The Wearness: conscious and clear shopping
German company The Wearness, founded and run by four women, started out as a way to prove that sustainable clothing could be fashionable too. Functioning as a marketplace, which does not want to appear as a marketplace, specially organized brands have their place in a platform that also takes into account green and ethical production which can be achieved in many ways.
“We started The Wearness to show that durability doesn’t have to affect the look and style of a piece, that it can be the prettiest thing with more sustainable production,” said Julia Zirpel , one of the co-founders. “We wanted to show that this was not a contradiction, because five years ago, sustainable items on the market were not fashionable in our eyes.”
The premium pieces on the site are selected through a rigorous questionnaire process that delves deep into individual areas of sustainability. Once on the site, each item is displayed alongside the criteria it applies to, allowing buyers to shop according to their specific needs. These can include organics, fair trade, and other specifically defined areas of sustainability.
The setup ensures that buyers know exactly what they are buying, and also allows a slight flexibility for brands who direct sustainability efforts towards different perspectives of the production process. “We write about the brand and we explain why they are sustainable, but we also show where they might not be at the moment,” Zirpel said, stressing the importance of transparency.
“Handcrafting is also a very important part for us and it is something that is not so obvious with so many people. This opens up possibilities for indigenous production and traditional heritage, as well as local manufacturing, ”Zirpel explained. “A lot of women are working in this field, and that’s another aspect of sustainability that people are less aware of.”
Empowering women is an additional core value of The Wearness, which takes into consideration the work of women who have a strong presence in the fashion industry. The market seeks to highlight the rights of working women, highlighting the importance of education efforts, childcare and other assets that support and empower women in the workforce.

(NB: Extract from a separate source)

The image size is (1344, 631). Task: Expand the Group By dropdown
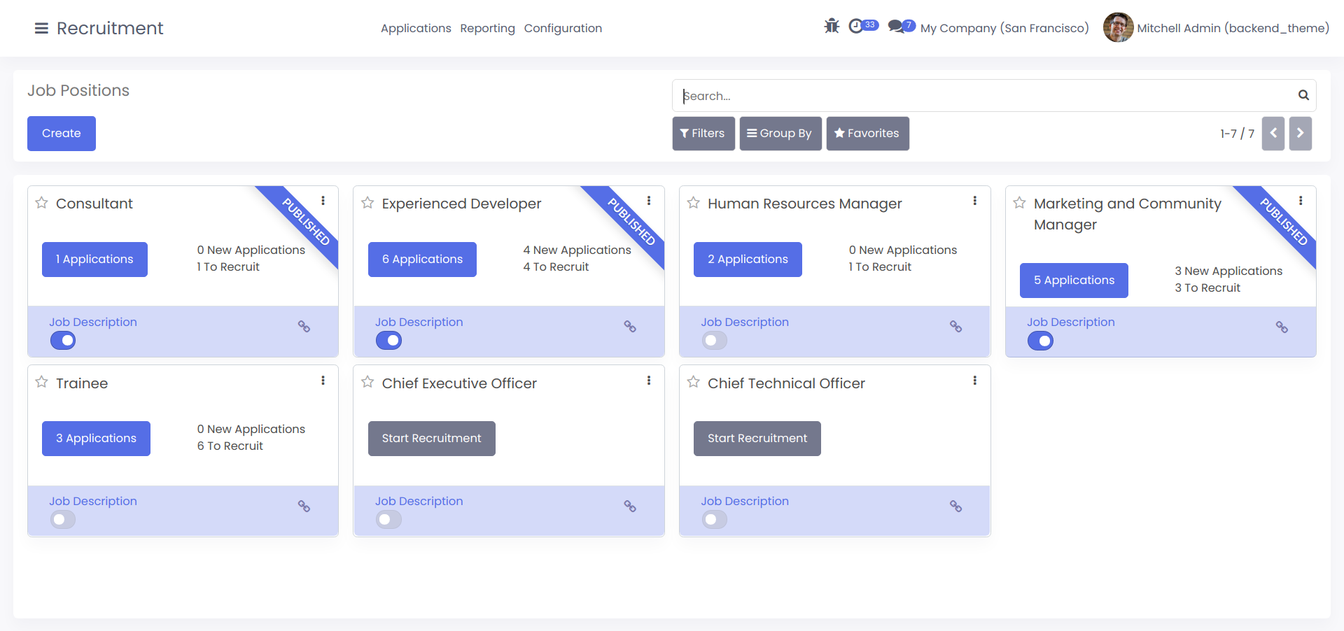pos(780,134)

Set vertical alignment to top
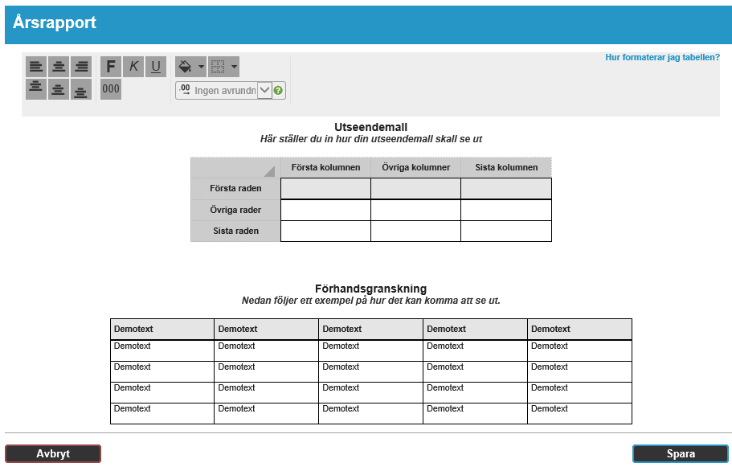pyautogui.click(x=36, y=88)
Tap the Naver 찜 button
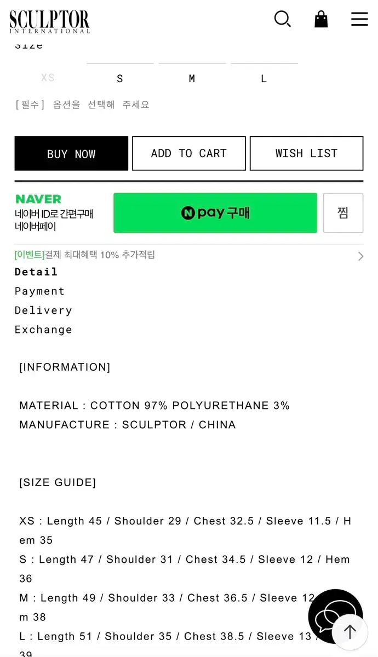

Along with the ever-evolving brand portfolio, The Wearness also releases its own limited collection every three months. Only specific products are available, this edition a dress and a shirt, each with a concept entirely based on the idea of circularity and biodegradability. Formed with all-natural and locally produced materials, the items sold define the circular wardrobe that The Wearness aims to promote.
Addressing circular production, Zirpel said: “We believe this is one of the most important topics to come in the future, but the market is not there yet. Everyone talks about recycled materials, they just don’t know what happens to the products when they are no longer in use.
In fact, the lack of effective waste management is one of the main obstacles identified by Zirpel, noting that there is a need to focus on obstructing the disposal of garments before they end up in markets as the Europe can no longer control. As part of its own efforts, products from The Wearness collection can be returned to the platform once they are no longer in use, and the company is further investigating the establishment of a repair service. .
Guya Merkle, another co-founder and creative director of high-end jeweler Vieri, has already embarked on the development of sustainable waste management. With a Dutch NGO, she set up an initiative to produce recycled gold from old cell phones, transported from African markets to Europe.
Other future plans for the platform include the creation of a physical base, where consumers can see and touch the clothes in person, allowing direct encounters with shoppers. Zirpel concluded: “Especially now during covid, we have a feeling that people really want personal contact and not just putting everything online.”